We used to go there all the time as a family, but it had been years since I’d set foot in the place.
As the number of restaurants and the different types of cuisine available exploded exponentially, I’d long abandoned this old favourite for hipper, shinier venues that served dishes such as duck sugar cane skewers with nam jim rather than prawn toast.
The world had changed but inside the restaurant time stood still.
The copper-panelled front counter, the fake ferns, even Danny, the ever-beaming host, seemed not to have aged one iota. He tactfully pretended not to notice our long absence, reduced number or even the walking frame on which my father now depends, but ushered us happily to our “usual” table.

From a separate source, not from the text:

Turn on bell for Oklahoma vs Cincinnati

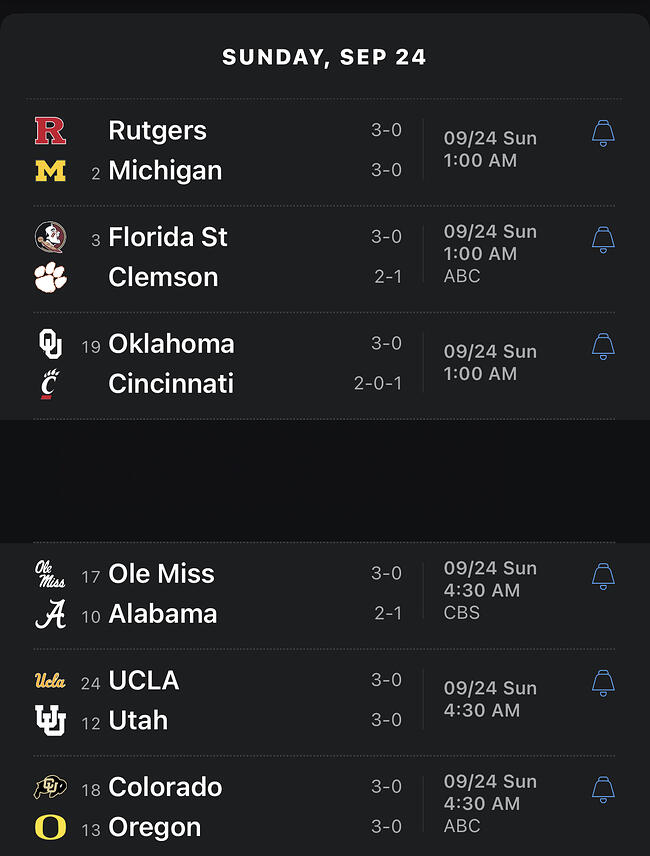click(x=603, y=346)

And the food … the food was actually far, far better than I remembered it. Has the change in Australia’s culinary landscape also liberated Chinese restaurateurs so they can offer more dishes than they used to?
Or perhaps the food was made more piquant by nostalgia.
It was the Chinese, of course, who first opened Australians’ eyes to cuisine more diverse than a charred lamb chop.
In the country town where I grew up, the Chinese restaurant offered the only alternative to the largely meat-and-three-veg menu of the local motel or roasts at the RSL bistro.
It was the pinnacle of multiculturalism in the 1970s for a country town to have its own Chinese restaurant, a Greek-owned café and, in really go-ahead places, a Lebanese Christian haberdashery.
Those Chinese families were part of the postwar and post-White Australia migration and they would stay and make their lives here, unlike the first wave of “celestials” who came during the gold rush.
It’s always intrigued me how when the Chinese were here in such numbers in the 1850s that so little of their culture and custom became part of the mainstream then. It was as if they were truly heavenly beings who descended suddenly on an inhospitable land and just as quickly vanished, leaving behind ingeniously constructed wells, tunnels, funeral rite ovens and coins in the dust.
While some Chinese married white women and settled, the vast majority went home as they’d always intended. Those who died on Australian soil and were buried here had their bones repatriated by their kin.
The exhumation of Chinese bodies from cemeteries on the Victorian and NSW goldfields is intimately tied to their culture and the custom of ancestor worship.
So many thousands came in search of their fortune and, in the end, the most valuable thing the Chinese removed from our soil was their dead.
We sometimes forget that but for the land’s original inhabitants we are a nation of immigrants. That there were no fewer than 16 nationalities at the Eureka Stockade and one of the first men arrested was an African-American. Yet one of the underlying causes of discontent – bubbling away beneath the issue of miner’s rights – was the number of Chinese on the goldfields.
Now the Chinese are not only accepted and an essential part of our community, but every one of us has an interest in their mainland, with trade and investment with China being worth $10,500 a year for every Australian household. To my mind, that’s gold.